**DATA**
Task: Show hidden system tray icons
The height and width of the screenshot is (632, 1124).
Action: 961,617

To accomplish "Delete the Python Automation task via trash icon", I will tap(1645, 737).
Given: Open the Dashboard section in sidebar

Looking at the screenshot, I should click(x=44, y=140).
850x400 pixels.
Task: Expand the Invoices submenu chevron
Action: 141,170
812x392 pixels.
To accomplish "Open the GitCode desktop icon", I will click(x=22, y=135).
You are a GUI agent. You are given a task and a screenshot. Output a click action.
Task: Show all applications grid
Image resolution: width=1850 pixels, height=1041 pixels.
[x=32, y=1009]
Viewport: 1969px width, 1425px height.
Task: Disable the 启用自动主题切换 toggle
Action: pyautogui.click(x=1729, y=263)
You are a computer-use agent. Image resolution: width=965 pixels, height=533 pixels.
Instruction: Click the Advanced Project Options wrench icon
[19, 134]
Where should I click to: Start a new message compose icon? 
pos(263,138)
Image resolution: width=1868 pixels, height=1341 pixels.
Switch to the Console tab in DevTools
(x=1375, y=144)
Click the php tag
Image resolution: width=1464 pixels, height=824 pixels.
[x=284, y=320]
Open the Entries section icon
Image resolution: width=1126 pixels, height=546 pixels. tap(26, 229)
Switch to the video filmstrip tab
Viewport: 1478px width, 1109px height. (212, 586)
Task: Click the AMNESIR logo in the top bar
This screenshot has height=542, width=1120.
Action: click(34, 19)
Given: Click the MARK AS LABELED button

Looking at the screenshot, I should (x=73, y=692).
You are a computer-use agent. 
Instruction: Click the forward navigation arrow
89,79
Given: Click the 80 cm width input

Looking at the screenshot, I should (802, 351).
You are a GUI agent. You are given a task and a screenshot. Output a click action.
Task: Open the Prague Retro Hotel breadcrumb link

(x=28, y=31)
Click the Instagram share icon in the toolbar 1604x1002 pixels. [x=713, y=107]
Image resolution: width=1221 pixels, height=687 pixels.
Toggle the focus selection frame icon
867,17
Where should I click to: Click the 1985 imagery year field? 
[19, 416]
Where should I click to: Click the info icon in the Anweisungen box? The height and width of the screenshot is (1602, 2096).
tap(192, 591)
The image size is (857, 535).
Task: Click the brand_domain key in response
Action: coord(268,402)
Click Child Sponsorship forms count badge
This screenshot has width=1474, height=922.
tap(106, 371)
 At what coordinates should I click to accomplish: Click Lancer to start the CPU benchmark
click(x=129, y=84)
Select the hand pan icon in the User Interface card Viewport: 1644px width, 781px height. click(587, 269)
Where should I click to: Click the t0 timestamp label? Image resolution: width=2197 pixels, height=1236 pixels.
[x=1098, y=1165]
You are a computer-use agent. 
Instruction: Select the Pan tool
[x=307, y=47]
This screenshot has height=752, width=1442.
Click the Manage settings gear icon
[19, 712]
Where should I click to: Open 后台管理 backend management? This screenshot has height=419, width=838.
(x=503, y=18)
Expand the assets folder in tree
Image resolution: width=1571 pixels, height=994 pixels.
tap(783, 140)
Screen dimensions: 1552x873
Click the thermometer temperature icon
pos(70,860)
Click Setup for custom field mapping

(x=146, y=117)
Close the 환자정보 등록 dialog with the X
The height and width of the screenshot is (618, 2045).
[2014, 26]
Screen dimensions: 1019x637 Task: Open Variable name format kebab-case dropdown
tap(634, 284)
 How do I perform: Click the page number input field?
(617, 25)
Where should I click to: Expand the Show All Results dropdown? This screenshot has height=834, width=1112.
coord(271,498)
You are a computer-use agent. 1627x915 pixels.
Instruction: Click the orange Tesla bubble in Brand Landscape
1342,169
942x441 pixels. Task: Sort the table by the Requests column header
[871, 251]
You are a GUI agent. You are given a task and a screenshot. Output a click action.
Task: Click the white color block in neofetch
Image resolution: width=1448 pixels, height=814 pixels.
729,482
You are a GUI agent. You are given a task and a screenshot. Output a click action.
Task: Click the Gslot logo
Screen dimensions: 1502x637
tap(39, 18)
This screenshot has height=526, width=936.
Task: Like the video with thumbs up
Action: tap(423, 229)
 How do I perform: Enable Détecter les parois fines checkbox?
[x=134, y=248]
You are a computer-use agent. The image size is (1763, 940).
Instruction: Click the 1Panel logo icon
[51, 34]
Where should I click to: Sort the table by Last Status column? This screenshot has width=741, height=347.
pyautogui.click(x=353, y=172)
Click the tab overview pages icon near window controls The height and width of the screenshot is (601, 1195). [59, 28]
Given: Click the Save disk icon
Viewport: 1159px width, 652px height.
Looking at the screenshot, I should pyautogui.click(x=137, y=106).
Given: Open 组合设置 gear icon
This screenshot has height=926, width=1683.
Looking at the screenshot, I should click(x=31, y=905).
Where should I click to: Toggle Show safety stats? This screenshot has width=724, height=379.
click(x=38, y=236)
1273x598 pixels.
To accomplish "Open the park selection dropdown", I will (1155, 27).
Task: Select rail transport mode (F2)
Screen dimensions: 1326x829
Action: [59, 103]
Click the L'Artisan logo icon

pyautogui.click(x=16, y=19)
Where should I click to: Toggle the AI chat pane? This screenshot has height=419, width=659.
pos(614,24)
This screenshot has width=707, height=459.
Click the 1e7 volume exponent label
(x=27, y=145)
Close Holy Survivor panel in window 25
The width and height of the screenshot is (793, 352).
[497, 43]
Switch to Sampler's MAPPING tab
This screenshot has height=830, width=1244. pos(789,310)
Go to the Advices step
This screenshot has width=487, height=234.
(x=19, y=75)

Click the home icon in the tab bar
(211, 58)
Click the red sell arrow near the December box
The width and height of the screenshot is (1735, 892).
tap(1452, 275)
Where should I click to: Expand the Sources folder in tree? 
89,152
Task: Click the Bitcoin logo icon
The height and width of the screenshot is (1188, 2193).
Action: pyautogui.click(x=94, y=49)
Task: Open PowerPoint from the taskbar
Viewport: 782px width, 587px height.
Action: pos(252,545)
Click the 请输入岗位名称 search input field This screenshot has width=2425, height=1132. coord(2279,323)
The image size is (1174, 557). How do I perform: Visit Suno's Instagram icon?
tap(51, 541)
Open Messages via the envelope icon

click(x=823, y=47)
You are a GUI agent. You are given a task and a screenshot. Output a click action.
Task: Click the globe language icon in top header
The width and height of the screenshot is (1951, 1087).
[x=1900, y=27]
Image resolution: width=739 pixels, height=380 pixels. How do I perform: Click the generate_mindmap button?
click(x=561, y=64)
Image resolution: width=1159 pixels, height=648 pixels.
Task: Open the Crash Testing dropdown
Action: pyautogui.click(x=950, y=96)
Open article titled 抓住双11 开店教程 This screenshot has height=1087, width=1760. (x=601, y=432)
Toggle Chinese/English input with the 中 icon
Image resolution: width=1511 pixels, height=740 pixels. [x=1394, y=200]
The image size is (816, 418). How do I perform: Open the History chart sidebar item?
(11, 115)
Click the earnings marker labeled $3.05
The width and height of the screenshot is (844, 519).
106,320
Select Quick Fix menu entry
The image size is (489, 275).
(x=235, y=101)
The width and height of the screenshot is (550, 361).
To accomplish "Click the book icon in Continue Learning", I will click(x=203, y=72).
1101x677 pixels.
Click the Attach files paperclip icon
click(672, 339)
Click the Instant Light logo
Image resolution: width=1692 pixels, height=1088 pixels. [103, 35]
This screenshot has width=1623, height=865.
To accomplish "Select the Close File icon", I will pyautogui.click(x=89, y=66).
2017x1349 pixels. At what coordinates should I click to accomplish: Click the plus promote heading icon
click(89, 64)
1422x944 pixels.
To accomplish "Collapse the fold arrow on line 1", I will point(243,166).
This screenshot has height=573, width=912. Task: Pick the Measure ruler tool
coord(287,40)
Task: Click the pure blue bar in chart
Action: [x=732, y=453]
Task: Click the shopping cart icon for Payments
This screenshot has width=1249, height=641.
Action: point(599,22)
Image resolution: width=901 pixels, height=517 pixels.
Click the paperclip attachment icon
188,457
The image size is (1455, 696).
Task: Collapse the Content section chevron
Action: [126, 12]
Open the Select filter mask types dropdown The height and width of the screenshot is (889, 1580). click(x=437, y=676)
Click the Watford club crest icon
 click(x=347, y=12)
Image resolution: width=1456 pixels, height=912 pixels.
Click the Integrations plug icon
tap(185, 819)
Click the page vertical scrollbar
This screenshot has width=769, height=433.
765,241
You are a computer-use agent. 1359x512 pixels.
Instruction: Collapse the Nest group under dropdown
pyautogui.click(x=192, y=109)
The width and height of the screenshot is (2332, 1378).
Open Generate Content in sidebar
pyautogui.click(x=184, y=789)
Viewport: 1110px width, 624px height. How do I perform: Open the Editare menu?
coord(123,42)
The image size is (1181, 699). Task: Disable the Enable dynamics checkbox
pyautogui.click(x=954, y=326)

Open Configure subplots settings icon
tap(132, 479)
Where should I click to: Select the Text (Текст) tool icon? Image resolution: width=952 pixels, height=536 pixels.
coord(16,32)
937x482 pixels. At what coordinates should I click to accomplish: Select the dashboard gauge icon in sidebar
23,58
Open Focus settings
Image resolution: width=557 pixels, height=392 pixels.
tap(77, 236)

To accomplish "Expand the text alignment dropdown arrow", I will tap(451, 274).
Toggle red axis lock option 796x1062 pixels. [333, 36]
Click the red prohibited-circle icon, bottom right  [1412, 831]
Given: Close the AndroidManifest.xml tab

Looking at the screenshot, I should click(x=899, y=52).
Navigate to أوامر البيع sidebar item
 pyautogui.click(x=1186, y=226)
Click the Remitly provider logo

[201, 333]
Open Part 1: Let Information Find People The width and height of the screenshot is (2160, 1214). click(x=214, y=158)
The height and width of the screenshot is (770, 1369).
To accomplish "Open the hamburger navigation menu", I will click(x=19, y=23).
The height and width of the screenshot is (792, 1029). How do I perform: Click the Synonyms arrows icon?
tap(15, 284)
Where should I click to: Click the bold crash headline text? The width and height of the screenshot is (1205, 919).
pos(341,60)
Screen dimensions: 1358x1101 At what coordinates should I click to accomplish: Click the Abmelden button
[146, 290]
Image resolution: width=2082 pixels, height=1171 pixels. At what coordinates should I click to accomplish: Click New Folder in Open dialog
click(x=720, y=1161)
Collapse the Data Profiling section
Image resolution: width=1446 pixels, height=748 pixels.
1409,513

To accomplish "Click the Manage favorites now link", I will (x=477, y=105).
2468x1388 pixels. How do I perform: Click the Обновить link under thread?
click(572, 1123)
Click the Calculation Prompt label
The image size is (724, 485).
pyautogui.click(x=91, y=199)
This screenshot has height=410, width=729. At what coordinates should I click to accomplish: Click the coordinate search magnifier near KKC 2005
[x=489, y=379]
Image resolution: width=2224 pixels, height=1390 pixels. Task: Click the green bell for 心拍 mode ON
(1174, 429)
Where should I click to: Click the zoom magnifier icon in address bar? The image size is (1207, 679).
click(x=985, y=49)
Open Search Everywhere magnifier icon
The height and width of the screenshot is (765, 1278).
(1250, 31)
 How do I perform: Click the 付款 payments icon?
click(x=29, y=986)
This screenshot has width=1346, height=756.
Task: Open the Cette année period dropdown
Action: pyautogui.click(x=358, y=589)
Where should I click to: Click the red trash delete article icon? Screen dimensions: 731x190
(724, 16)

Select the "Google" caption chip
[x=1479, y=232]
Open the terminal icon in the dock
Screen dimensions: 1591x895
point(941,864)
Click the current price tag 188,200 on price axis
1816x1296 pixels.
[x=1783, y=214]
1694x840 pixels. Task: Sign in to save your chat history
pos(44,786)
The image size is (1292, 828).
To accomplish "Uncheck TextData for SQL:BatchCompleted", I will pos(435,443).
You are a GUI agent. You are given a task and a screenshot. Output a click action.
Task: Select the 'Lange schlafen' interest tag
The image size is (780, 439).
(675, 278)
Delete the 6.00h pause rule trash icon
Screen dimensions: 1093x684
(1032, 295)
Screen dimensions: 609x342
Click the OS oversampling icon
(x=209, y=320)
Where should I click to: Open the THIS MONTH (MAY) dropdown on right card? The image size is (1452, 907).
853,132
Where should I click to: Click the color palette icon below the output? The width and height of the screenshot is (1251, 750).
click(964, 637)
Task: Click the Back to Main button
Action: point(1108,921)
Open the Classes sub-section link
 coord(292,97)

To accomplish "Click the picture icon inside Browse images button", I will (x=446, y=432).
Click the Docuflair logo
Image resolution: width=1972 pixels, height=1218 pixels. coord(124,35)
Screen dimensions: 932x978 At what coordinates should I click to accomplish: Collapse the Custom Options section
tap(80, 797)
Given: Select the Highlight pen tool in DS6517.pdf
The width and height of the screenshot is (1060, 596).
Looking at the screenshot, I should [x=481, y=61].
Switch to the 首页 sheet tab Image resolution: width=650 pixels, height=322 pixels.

**INSTRUCTIONS TO FOLLOW**
Each line from the material above that mentions the word "will" needs to be copied.

**FINISHED EXERCISE**
To accomplish "Delete the Python Automation task via trash icon", I will tap(1645, 737).
To accomplish "Open the GitCode desktop icon", I will click(x=22, y=135).
To accomplish "Open the park selection dropdown", I will (1155, 27).
To accomplish "Click the book icon in Continue Learning", I will click(x=203, y=72).
To accomplish "Select the Close File icon", I will pyautogui.click(x=89, y=66).
To accomplish "Collapse the fold arrow on line 1", I will point(243,166).
To accomplish "Expand the text alignment dropdown arrow", I will tap(451, 274).
To accomplish "Open the hamburger navigation menu", I will click(x=19, y=23).
To accomplish "Click the Manage favorites now link", I will (x=477, y=105).
To accomplish "Uncheck TextData for SQL:BatchCompleted", I will pos(435,443).
To accomplish "Click the picture icon inside Browse images button", I will (x=446, y=432).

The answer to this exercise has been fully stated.